By the summer of ’95, when the SFCBC moved to a five-story building on Market St. between10th and Van Ness, it had some 7,000 members. AIDS patients accounted for an ever-decreasing fraction of the membership as people with less grave conditions joined.
BTW, unlike many entrepreneurs running dispensaries today, Dennis did not refer to customers as his “patients.” Most of the people who hung out at 1444 Market St. did not wish to be defined by their sickness. They wanted and needed companionship as well as cannabis. Dennis tried to explain this to the Institute of Medicine investigators who interviewed him in December, ’97. He was running a club and didn’t call it a dispensary.
It had come as news to Dennis, as he listened to members’ stories in the early 1990s, that marijuana could be beneficial for such a wide range of conditions. BTW, Dennis listened to everybody’s story. His office was on the mezzanine and everyone walked by it on their way to and from the third and fourth floors, where people were socializing, and anyone could go in at any time. I can’t remember a single time I asked, “Who’s she?”: that he didn’t know their whole story.

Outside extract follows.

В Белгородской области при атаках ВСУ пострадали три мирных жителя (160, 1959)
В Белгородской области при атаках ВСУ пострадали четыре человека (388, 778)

Like Tod Mikuriya, MD, the doctor who tracked the conditions for which SFCBC members were using cannabis —and unlike the medical establishment, which sees “drug-seeking behavior” inside every amygdala— Dennis believed what people were reporting. His famous formulation, “In a country where they prescribe Prozac for shy teenagers, all marijuana use is medical,” has been widely misquoted. His detractors simply drop the conditional preface —as if it was irrelevant— and cite the final five-word generalization as proof that, to Dennis, “medical marijuana” was just a false pretense for legalization, he was a “loose cannon,” unsuitable as a reform spokesperson, let alone leader.
Medical marijuana entrepreneurs in California owe a debt of thanks to Dennis, obviously. They also owe a debt of thanks to Big PhRMA. The successful campaign of the ‘90s to medicalize Depression et al has expanded the customer base —but not all the way. “Many more applicants for physician approval would be presenting with Anxiety and Depression,” according to Tom O’Connell, MD, “if they didn’t think a physical problem would make it easier to qualify.”